→ Aim
Copy the material from the line containing "Click the 残高目標判定 column header" through the line containing "click(x=378, y=114)", changing "column header" to "row header" and leaving everything else as it is.

→ Dataset entries
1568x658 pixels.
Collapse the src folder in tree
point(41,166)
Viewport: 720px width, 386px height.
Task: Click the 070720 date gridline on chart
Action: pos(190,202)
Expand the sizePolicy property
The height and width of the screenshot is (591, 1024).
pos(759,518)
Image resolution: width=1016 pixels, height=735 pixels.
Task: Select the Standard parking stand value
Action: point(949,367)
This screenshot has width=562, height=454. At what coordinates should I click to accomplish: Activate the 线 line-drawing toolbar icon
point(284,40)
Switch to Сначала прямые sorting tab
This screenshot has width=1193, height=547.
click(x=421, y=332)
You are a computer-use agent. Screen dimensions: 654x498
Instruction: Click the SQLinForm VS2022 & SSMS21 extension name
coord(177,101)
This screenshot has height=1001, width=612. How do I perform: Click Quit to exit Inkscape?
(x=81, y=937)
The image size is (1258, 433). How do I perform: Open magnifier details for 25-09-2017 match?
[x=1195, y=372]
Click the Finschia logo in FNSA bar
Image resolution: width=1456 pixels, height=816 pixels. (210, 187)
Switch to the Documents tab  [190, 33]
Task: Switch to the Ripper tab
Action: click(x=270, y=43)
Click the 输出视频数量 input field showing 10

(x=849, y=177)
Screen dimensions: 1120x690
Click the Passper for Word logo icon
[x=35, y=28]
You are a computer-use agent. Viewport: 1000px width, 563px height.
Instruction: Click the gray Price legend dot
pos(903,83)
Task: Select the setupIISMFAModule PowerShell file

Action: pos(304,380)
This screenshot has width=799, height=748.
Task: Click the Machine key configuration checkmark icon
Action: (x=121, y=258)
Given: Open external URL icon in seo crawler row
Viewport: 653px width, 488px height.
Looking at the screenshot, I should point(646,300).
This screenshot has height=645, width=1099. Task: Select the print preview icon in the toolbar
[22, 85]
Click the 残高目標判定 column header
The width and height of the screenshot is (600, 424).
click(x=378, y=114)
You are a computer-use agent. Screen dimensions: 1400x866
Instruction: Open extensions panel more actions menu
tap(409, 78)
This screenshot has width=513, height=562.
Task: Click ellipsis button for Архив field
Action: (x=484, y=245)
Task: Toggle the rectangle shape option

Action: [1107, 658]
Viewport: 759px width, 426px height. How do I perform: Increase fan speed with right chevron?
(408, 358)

→ Answer for this exercise
Click the 残高目標判定 row header
The width and height of the screenshot is (600, 424).
click(x=378, y=114)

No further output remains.